[Collected data]
——————————

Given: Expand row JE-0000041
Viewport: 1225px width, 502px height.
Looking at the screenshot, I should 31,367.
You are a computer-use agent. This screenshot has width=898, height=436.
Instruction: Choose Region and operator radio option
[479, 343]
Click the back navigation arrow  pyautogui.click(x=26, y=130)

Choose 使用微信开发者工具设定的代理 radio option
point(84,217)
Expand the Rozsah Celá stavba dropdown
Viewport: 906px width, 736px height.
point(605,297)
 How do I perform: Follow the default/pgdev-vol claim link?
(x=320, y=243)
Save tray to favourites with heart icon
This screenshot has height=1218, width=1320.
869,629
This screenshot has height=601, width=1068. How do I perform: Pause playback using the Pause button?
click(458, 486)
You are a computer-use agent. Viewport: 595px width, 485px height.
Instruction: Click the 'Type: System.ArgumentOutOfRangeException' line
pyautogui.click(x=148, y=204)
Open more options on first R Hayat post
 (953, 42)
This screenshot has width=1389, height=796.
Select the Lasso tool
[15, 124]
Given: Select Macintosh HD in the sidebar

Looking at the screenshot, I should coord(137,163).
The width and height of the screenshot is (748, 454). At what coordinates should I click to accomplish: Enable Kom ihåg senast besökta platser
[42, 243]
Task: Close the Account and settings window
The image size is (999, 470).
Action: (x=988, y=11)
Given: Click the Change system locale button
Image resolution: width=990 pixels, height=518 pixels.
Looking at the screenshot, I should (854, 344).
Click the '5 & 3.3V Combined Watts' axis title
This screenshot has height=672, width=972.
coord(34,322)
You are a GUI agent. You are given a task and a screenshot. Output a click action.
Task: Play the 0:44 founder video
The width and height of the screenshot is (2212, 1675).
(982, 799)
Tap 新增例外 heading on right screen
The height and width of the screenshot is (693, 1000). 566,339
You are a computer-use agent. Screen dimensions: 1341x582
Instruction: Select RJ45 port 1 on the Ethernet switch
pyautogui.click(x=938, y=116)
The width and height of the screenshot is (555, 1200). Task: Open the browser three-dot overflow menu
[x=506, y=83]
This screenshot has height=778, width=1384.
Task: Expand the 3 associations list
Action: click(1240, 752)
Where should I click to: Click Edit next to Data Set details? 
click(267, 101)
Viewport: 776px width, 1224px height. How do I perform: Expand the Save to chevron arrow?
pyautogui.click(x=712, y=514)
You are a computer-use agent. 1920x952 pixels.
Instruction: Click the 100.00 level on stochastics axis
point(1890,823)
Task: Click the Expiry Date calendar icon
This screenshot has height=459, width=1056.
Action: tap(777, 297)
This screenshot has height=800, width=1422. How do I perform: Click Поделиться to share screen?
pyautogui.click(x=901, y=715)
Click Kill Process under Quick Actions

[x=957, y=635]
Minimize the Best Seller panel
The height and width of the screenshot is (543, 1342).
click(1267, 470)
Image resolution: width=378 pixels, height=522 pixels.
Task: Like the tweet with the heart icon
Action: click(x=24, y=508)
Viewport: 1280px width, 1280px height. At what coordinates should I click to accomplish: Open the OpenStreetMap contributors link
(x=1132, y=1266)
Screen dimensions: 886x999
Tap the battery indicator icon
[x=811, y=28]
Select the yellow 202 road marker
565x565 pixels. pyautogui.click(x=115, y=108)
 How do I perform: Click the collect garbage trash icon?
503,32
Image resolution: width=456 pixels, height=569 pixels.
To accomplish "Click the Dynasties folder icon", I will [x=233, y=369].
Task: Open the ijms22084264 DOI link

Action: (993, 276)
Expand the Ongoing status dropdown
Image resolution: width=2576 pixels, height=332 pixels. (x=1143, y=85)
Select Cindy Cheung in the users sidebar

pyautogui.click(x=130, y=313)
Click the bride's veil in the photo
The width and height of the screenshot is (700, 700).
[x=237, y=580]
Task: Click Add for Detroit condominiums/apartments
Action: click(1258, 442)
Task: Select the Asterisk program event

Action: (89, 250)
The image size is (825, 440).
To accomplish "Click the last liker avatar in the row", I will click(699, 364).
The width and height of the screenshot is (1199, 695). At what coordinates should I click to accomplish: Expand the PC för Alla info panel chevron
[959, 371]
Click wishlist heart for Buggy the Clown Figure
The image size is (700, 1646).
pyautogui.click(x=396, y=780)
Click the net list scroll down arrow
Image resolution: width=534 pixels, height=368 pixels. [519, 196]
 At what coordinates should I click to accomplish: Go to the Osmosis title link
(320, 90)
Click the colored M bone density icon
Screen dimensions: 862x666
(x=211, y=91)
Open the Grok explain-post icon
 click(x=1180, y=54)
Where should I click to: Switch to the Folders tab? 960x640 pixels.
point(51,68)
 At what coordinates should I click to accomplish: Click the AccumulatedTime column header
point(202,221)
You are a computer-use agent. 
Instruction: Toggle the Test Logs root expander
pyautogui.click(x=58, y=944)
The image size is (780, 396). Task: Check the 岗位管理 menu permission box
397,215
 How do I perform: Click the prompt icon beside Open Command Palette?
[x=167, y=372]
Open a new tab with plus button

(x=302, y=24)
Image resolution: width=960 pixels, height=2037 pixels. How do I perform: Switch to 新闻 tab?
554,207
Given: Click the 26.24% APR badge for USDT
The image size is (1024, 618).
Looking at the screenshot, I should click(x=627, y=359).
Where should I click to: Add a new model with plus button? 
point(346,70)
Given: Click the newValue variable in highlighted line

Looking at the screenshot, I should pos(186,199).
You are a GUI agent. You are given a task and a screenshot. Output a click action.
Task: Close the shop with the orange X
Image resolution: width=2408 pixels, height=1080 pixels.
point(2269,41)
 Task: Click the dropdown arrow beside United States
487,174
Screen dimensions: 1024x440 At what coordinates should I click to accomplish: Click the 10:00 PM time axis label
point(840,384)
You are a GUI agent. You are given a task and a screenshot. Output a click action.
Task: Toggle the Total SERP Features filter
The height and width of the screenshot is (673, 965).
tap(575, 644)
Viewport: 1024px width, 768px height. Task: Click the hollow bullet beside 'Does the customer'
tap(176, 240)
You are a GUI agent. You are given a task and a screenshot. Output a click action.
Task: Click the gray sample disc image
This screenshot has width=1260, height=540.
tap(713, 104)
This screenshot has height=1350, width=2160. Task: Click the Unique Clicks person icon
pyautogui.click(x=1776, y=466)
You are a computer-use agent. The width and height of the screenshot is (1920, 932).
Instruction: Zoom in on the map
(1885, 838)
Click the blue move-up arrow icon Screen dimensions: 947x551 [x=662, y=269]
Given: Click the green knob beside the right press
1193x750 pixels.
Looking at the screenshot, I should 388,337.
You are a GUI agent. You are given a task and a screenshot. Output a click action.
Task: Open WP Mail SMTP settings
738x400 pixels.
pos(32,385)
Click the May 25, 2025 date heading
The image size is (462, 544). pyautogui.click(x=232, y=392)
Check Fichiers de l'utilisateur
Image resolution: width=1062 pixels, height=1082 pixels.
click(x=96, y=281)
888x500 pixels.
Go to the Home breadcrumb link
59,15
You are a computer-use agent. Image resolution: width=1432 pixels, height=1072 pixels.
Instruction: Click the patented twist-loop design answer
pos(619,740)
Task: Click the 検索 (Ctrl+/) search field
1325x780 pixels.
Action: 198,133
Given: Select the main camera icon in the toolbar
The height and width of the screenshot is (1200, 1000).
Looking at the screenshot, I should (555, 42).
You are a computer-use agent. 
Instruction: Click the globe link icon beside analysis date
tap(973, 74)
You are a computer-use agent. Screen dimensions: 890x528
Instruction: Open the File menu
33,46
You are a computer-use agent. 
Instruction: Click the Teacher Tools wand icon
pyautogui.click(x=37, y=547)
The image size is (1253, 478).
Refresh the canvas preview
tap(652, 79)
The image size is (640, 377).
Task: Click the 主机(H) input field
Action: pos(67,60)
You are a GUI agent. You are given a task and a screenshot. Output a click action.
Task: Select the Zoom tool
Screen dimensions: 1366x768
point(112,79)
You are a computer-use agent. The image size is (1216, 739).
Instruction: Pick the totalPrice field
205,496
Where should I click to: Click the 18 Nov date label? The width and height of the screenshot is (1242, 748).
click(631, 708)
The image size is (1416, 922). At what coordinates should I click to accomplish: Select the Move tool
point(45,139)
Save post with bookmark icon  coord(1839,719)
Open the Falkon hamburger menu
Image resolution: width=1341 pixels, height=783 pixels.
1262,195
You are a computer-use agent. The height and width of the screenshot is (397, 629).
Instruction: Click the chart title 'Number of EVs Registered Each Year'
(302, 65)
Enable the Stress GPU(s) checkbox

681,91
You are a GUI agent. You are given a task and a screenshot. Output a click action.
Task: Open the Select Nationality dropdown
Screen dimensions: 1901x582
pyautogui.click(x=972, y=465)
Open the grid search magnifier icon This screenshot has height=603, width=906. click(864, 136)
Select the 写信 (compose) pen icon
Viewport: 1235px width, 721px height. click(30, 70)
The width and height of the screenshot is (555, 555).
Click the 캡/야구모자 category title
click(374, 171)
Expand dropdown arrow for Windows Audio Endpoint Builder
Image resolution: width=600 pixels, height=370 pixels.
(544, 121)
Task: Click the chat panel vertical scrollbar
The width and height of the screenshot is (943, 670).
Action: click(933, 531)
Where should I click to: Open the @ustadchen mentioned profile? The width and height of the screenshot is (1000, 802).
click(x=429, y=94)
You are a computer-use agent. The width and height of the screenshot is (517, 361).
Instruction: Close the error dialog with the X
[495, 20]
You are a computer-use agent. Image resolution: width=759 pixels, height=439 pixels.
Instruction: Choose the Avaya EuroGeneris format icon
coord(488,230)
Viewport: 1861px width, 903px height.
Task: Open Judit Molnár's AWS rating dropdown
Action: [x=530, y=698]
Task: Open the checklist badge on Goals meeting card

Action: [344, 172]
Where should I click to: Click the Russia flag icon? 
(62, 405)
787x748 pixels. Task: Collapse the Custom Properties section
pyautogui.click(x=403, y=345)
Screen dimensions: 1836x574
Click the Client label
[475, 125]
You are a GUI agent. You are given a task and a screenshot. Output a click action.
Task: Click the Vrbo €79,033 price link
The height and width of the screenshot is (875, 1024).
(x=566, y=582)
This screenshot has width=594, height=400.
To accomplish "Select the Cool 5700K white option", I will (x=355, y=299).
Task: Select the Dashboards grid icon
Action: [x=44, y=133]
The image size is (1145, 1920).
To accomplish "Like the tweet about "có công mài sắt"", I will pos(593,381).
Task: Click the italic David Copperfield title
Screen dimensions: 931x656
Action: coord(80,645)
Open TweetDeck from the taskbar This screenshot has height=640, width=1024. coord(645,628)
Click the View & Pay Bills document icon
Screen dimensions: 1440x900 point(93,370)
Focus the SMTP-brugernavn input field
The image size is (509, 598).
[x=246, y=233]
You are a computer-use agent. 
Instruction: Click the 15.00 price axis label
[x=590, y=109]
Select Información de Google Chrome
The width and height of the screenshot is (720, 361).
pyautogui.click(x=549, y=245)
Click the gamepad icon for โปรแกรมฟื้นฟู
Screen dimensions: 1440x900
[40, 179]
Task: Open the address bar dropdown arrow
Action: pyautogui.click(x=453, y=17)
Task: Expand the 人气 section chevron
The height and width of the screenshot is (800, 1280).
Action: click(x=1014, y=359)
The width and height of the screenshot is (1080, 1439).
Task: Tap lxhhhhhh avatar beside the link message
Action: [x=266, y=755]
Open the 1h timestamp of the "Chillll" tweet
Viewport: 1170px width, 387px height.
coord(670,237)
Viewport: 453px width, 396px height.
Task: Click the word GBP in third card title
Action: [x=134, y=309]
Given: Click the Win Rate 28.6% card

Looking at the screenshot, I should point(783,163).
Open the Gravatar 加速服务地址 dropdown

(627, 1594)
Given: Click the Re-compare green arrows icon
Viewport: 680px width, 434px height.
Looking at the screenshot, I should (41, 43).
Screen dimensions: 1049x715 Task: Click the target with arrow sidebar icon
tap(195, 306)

——————————

_Instructions for the task_
Go through the entries and report every line with the string "search".

_Answer to this task_
Task: Click the 検索 (Ctrl+/) search field
Open the grid search magnifier icon This screenshot has height=603, width=906. click(864, 136)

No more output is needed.